• [What is asked] Format every line of the items below as a Markdown table with the columns Row and Line. Number each row and skip any blank lines.

(Element and text position data)
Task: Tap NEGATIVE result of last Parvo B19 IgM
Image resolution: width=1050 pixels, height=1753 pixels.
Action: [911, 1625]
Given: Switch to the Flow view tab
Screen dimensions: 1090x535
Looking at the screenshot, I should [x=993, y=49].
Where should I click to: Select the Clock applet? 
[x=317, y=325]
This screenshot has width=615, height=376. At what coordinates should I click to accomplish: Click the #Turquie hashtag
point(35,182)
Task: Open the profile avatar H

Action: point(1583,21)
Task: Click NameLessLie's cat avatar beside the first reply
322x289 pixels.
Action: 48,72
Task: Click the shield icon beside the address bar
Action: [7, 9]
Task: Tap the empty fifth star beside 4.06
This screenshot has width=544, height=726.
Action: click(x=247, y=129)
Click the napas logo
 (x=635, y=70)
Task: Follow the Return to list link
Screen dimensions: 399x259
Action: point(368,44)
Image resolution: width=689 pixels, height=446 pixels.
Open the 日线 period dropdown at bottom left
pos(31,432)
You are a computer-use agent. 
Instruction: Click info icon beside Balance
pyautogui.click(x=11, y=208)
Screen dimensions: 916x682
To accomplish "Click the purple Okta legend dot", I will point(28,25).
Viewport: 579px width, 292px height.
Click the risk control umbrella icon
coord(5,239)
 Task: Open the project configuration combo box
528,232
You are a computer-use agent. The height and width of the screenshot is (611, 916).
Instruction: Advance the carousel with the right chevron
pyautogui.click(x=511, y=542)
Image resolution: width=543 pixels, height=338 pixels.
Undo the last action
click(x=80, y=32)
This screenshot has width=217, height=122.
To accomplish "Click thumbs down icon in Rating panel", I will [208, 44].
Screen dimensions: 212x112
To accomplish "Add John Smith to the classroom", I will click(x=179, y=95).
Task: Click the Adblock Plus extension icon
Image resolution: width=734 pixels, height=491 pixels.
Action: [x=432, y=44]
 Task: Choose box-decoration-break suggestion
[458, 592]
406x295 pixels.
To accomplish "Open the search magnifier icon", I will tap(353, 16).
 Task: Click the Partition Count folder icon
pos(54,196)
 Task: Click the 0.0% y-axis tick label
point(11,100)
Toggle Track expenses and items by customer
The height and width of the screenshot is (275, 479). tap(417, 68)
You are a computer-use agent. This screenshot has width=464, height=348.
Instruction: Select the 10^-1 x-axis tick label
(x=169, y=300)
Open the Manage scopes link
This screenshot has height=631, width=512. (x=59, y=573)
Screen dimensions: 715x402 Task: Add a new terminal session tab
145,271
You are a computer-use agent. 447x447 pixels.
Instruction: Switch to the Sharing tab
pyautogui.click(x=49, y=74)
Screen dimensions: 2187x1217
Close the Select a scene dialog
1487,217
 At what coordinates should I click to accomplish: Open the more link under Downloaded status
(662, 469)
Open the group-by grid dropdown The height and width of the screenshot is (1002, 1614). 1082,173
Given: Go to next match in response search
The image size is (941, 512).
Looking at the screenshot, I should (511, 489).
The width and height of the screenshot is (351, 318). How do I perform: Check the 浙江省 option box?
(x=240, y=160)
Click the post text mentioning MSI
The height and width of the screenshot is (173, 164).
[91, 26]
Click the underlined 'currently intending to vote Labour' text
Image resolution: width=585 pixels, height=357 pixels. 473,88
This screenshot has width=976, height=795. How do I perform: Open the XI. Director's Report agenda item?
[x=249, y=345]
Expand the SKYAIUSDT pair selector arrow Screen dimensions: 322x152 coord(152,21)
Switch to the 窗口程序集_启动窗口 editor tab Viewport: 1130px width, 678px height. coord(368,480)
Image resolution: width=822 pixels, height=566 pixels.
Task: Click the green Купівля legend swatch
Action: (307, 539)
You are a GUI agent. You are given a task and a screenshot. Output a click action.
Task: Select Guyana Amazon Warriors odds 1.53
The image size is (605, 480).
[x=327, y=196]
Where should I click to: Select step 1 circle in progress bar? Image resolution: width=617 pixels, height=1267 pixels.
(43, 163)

• [Written response]
| Row | Line |
|---|---|
| 1 | Task: Tap NEGATIVE result of last Parvo B19 IgM |
| 2 | Image resolution: width=1050 pixels, height=1753 pixels. |
| 3 | Action: [911, 1625] |
| 4 | Given: Switch to the Flow view tab |
| 5 | Screen dimensions: 1090x535 |
| 6 | Looking at the screenshot, I should [x=993, y=49]. |
| 7 | Where should I click to: Select the Clock applet?  |
| 8 | [x=317, y=325] |
| 9 | This screenshot has width=615, height=376. At what coordinates should I click to accomplish: Click the #Turquie hashtag |
| 10 | point(35,182) |
| 11 | Task: Open the profile avatar H |
| 12 | Action: point(1583,21) |
| 13 | Task: Click NameLessLie's cat avatar beside the first reply |
| 14 | 322x289 pixels. |
| 15 | Action: 48,72 |
| 16 | Task: Click the shield icon beside the address bar |
| 17 | Action: [7, 9] |
| 18 | Task: Tap the empty fifth star beside 4.06 |
| 19 | This screenshot has width=544, height=726. |
| 20 | Action: click(x=247, y=129) |
| 21 | Click the napas logo |
| 22 |  (x=635, y=70) |
| 23 | Task: Follow the Return to list link |
| 24 | Screen dimensions: 399x259 |
| 25 | Action: point(368,44) |
| 26 | Image resolution: width=689 pixels, height=446 pixels. |
| 27 | Open the 日线 period dropdown at bottom left |
| 28 | pos(31,432) |
| 29 | You are a computer-use agent.  |
| 30 | Instruction: Click info icon beside Balance |
| 31 | pyautogui.click(x=11, y=208) |
| 32 | Screen dimensions: 916x682 |
| 33 | To accomplish "Click the purple Okta legend dot", I will point(28,25). |
| 34 | Viewport: 579px width, 292px height. |
| 35 | Click the risk control umbrella icon |
| 36 | coord(5,239) |
| 37 |  Task: Open the project configuration combo box |
| 38 | 528,232 |
| 39 | You are a computer-use agent. The height and width of the screenshot is (611, 916). |
| 40 | Instruction: Advance the carousel with the right chevron |
| 41 | pyautogui.click(x=511, y=542) |
| 42 | Image resolution: width=543 pixels, height=338 pixels. |
| 43 | Undo the last action |
| 44 | click(x=80, y=32) |
| 45 | This screenshot has width=217, height=122. |
| 46 | To accomplish "Click thumbs down icon in Rating panel", I will [208, 44]. |
| 47 | Screen dimensions: 212x112 |
| 48 | To accomplish "Add John Smith to the classroom", I will click(x=179, y=95). |
| 49 | Task: Click the Adblock Plus extension icon |
| 50 | Image resolution: width=734 pixels, height=491 pixels. |
| 51 | Action: [x=432, y=44] |
| 52 |  Task: Choose box-decoration-break suggestion |
| 53 | [458, 592] |
| 54 | 406x295 pixels. |
| 55 | To accomplish "Open the search magnifier icon", I will tap(353, 16). |
| 56 |  Task: Click the Partition Count folder icon |
| 57 | pos(54,196) |
| 58 |  Task: Click the 0.0% y-axis tick label |
| 59 | point(11,100) |
| 60 | Toggle Track expenses and items by customer |
| 61 | The height and width of the screenshot is (275, 479). tap(417, 68) |
| 62 | You are a computer-use agent. This screenshot has width=464, height=348. |
| 63 | Instruction: Select the 10^-1 x-axis tick label |
| 64 | (x=169, y=300) |
| 65 | Open the Manage scopes link |
| 66 | This screenshot has height=631, width=512. (x=59, y=573) |
| 67 | Screen dimensions: 715x402 Task: Add a new terminal session tab |
| 68 | 145,271 |
| 69 | You are a computer-use agent. 447x447 pixels. |
| 70 | Instruction: Switch to the Sharing tab |
| 71 | pyautogui.click(x=49, y=74) |
| 72 | Screen dimensions: 2187x1217 |
| 73 | Close the Select a scene dialog |
| 74 | 1487,217 |
| 75 |  At what coordinates should I click to accomplish: Open the more link under Downloaded status |
| 76 | (662, 469) |
| 77 | Open the group-by grid dropdown The height and width of the screenshot is (1002, 1614). 1082,173 |
| 78 | Given: Go to next match in response search |
| 79 | The image size is (941, 512). |
| 80 | Looking at the screenshot, I should (511, 489). |
| 81 | The width and height of the screenshot is (351, 318). How do I perform: Check the 浙江省 option box? |
| 82 | (x=240, y=160) |
| 83 | Click the post text mentioning MSI |
| 84 | The height and width of the screenshot is (173, 164). |
| 85 | [91, 26] |
| 86 | Click the underlined 'currently intending to vote Labour' text |
| 87 | Image resolution: width=585 pixels, height=357 pixels. 473,88 |
| 88 | This screenshot has width=976, height=795. How do I perform: Open the XI. Director's Report agenda item? |
| 89 | [x=249, y=345] |
| 90 | Expand the SKYAIUSDT pair selector arrow Screen dimensions: 322x152 coord(152,21) |
| 91 | Switch to the 窗口程序集_启动窗口 editor tab Viewport: 1130px width, 678px height. coord(368,480) |
| 92 | Image resolution: width=822 pixels, height=566 pixels. |
| 93 | Task: Click the green Купівля legend swatch |
| 94 | Action: (307, 539) |
| 95 | You are a GUI agent. You are given a task and a screenshot. Output a click action. |
| 96 | Task: Select Guyana Amazon Warriors odds 1.53 |
| 97 | The image size is (605, 480). |
| 98 | [x=327, y=196] |
| 99 | Where should I click to: Select step 1 circle in progress bar? Image resolution: width=617 pixels, height=1267 pixels. |
| 100 | (43, 163) |